RECORDED DATA:
** START **
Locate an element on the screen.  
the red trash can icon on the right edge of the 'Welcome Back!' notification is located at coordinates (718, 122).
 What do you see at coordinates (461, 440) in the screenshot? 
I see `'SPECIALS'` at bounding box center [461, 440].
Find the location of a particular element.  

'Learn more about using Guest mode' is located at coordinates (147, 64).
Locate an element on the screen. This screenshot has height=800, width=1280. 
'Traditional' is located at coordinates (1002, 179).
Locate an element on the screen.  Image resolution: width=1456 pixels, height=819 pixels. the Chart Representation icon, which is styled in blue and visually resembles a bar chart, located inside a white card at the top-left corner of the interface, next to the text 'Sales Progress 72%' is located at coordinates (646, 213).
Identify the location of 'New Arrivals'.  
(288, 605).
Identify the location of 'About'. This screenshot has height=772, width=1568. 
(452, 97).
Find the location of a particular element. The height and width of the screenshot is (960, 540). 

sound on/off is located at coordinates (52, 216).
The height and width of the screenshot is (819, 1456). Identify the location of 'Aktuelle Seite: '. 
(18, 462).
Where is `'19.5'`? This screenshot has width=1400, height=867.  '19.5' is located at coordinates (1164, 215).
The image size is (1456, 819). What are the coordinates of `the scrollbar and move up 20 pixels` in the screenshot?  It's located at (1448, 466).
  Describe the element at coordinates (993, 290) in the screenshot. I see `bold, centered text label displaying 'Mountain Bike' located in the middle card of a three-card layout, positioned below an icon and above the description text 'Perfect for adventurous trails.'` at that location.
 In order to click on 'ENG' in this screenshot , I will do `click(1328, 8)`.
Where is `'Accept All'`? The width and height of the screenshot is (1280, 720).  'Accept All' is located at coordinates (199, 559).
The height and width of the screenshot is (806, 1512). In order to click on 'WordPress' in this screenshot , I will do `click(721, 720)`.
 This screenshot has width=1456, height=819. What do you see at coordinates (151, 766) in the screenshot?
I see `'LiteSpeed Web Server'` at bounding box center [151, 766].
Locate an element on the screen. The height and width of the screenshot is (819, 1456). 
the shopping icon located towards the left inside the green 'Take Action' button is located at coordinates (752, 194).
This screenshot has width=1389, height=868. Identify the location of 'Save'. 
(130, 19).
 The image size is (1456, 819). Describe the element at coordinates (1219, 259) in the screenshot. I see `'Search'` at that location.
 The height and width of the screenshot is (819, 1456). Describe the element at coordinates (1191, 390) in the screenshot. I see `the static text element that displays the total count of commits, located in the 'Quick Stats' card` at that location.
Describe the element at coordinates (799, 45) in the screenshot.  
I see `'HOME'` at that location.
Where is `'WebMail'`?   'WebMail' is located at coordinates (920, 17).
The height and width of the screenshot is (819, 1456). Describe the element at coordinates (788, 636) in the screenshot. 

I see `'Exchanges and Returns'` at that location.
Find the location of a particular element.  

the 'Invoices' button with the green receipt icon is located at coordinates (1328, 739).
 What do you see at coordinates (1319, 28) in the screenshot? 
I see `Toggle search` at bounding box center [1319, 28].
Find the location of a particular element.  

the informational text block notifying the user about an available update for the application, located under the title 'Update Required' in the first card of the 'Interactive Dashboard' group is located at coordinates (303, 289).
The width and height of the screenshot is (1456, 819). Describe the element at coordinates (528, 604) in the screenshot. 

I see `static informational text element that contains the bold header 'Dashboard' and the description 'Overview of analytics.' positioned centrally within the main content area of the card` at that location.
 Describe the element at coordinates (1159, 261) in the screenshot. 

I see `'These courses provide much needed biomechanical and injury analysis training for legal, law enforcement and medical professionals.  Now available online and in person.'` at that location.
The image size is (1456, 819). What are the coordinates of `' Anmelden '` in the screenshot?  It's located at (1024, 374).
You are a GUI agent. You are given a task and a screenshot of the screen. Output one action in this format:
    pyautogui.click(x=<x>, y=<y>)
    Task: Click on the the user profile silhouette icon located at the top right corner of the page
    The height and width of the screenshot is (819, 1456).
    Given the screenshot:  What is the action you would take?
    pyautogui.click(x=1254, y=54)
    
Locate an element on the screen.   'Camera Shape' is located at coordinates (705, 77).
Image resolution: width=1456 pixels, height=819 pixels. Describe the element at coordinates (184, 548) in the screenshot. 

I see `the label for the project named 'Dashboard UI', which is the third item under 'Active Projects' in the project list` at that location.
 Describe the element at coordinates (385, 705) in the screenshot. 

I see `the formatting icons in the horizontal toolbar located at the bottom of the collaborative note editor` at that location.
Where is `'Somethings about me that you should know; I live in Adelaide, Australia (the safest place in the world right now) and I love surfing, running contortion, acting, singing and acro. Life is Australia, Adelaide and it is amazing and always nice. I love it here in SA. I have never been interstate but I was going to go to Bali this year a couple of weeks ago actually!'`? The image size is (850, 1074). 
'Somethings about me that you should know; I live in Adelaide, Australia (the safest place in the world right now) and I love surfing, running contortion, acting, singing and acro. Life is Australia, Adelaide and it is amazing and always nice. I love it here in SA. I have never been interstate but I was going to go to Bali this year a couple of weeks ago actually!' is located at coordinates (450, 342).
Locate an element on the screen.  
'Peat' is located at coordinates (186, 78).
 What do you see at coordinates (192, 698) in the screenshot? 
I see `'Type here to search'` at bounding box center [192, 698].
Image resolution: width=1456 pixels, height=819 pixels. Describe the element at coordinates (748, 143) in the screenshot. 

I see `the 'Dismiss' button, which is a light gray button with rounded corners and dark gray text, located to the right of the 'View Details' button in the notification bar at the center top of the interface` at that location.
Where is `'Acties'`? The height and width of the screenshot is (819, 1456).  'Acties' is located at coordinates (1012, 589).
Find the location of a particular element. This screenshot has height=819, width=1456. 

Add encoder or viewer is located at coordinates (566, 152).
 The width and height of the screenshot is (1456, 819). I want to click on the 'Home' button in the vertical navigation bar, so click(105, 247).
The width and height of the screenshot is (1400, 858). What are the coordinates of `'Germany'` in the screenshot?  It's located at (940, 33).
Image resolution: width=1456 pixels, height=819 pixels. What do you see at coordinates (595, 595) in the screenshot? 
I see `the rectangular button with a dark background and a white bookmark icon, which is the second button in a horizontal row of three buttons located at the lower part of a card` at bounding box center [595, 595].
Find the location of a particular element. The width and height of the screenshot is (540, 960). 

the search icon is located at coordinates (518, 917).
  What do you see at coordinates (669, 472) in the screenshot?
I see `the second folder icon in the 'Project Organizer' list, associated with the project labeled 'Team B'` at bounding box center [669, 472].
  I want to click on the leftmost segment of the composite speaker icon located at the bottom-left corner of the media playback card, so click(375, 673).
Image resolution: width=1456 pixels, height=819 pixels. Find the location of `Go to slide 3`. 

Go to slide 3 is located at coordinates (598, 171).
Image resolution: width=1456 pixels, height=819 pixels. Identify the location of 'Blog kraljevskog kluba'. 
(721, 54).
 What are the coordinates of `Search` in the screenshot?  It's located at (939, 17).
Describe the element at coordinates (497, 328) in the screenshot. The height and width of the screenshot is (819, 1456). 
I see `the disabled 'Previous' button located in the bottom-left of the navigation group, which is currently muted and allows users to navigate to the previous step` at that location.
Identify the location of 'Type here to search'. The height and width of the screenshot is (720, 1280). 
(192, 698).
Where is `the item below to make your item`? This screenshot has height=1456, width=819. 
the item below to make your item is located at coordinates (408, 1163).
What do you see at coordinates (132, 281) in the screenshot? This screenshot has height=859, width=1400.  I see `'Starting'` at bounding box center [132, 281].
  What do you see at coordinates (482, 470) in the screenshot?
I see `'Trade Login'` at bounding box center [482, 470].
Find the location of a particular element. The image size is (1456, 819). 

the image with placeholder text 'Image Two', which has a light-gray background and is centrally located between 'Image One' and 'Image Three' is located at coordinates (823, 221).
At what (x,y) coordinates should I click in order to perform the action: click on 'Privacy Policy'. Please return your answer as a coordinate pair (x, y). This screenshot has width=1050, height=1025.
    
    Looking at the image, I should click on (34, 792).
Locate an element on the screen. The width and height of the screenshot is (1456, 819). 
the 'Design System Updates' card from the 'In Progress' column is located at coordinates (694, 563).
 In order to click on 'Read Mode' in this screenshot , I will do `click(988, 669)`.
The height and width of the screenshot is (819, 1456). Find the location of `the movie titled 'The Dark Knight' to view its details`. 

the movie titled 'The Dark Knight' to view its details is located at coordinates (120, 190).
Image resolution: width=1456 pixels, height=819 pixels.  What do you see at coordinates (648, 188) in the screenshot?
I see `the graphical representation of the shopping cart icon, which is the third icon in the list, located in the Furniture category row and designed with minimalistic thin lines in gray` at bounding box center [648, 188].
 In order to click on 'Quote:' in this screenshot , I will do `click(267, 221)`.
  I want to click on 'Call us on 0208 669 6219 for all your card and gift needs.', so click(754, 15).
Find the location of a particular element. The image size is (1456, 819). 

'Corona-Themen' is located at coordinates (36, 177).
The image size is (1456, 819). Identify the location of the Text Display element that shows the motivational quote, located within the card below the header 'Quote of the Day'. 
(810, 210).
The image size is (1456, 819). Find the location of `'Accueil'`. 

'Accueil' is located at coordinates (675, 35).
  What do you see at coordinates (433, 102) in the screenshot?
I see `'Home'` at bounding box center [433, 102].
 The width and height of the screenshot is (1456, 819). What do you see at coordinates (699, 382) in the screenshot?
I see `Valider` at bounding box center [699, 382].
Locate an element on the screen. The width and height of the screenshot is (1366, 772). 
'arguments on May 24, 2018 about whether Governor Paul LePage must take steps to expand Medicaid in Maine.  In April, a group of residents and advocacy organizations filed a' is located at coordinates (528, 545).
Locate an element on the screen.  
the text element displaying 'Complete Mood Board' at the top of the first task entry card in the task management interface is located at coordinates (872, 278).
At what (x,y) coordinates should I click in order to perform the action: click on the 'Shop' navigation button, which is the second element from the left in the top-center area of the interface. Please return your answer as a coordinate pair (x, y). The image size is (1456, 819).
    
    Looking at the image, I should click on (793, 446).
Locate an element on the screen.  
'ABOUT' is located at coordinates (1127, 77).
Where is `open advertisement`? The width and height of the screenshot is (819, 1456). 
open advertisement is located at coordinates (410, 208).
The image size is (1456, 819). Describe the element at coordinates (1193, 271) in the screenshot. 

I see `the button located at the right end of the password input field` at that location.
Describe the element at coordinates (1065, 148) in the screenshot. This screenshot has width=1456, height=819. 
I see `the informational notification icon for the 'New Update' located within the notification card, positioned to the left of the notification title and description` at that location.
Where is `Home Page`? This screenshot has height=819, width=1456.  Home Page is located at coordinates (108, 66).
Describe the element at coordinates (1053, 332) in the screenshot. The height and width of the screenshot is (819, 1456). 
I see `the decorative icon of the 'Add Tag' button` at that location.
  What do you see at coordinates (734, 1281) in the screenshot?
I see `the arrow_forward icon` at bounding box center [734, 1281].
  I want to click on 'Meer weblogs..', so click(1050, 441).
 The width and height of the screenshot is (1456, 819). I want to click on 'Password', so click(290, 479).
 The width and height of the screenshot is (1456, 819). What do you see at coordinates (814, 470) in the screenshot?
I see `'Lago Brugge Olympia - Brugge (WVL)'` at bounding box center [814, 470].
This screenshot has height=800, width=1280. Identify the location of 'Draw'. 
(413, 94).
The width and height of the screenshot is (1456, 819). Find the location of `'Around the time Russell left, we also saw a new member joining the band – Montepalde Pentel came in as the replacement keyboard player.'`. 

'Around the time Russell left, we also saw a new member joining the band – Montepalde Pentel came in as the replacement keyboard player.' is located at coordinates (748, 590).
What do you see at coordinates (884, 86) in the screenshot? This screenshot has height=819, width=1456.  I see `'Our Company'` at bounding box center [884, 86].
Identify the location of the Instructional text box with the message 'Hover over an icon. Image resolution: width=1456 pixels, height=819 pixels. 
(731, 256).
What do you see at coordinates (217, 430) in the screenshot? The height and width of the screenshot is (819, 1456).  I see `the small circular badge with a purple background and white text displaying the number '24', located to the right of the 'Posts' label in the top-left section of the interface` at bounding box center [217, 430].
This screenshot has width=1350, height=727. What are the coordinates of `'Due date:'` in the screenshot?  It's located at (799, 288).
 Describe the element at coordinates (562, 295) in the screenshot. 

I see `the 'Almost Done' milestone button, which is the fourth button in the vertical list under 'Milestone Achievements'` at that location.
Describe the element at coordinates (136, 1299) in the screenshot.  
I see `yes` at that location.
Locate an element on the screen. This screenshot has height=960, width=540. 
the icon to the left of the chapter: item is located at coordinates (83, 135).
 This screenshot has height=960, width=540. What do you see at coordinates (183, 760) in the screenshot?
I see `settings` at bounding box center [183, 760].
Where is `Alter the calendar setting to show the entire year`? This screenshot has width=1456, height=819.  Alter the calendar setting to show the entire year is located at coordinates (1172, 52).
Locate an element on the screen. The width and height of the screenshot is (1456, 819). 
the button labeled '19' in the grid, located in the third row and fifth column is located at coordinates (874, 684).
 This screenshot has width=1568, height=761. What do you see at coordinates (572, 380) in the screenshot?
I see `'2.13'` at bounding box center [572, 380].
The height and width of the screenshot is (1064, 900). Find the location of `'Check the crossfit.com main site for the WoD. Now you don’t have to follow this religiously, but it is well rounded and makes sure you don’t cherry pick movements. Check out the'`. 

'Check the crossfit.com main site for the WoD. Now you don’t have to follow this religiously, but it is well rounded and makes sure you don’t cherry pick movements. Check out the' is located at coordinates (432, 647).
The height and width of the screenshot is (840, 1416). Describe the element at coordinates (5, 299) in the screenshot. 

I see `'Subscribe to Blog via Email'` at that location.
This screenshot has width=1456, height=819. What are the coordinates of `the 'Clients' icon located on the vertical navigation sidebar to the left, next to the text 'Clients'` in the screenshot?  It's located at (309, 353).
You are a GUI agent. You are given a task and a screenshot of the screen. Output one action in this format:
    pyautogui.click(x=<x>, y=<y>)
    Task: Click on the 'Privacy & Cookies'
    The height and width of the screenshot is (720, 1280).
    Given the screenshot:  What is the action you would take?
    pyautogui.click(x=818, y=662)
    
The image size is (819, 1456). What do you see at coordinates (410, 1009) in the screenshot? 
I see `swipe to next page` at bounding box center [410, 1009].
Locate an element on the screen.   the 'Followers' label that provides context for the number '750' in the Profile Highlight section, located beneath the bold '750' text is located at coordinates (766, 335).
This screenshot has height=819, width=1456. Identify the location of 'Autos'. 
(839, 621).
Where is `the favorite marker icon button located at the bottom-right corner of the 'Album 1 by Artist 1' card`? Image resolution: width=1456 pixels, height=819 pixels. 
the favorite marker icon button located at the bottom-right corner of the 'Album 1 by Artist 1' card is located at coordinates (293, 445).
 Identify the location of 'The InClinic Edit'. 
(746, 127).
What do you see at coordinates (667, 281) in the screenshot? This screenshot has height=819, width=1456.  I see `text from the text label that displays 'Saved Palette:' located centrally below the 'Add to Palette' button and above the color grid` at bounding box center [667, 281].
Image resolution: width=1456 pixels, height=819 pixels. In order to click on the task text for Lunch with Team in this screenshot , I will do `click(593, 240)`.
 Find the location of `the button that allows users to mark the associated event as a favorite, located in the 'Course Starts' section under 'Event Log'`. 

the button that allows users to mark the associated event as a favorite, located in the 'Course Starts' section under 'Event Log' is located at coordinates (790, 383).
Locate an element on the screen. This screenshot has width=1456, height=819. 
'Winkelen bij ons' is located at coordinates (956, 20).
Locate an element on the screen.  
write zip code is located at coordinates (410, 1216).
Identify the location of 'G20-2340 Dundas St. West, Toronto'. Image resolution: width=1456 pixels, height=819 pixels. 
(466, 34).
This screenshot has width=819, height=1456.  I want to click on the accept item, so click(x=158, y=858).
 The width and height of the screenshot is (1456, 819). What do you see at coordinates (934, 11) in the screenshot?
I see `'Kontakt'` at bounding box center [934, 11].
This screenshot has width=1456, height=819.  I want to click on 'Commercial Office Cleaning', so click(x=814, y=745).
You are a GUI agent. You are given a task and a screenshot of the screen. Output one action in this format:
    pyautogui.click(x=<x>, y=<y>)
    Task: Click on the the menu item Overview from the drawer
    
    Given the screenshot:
** END **
AIM: Return the rows from the very first one down to the line containing "center [461, 440].", both ends included, copied character for character.

TASK RESPONSE:
Locate an element on the screen.  
the red trash can icon on the right edge of the 'Welcome Back!' notification is located at coordinates (718, 122).
 What do you see at coordinates (461, 440) in the screenshot? 
I see `'SPECIALS'` at bounding box center [461, 440].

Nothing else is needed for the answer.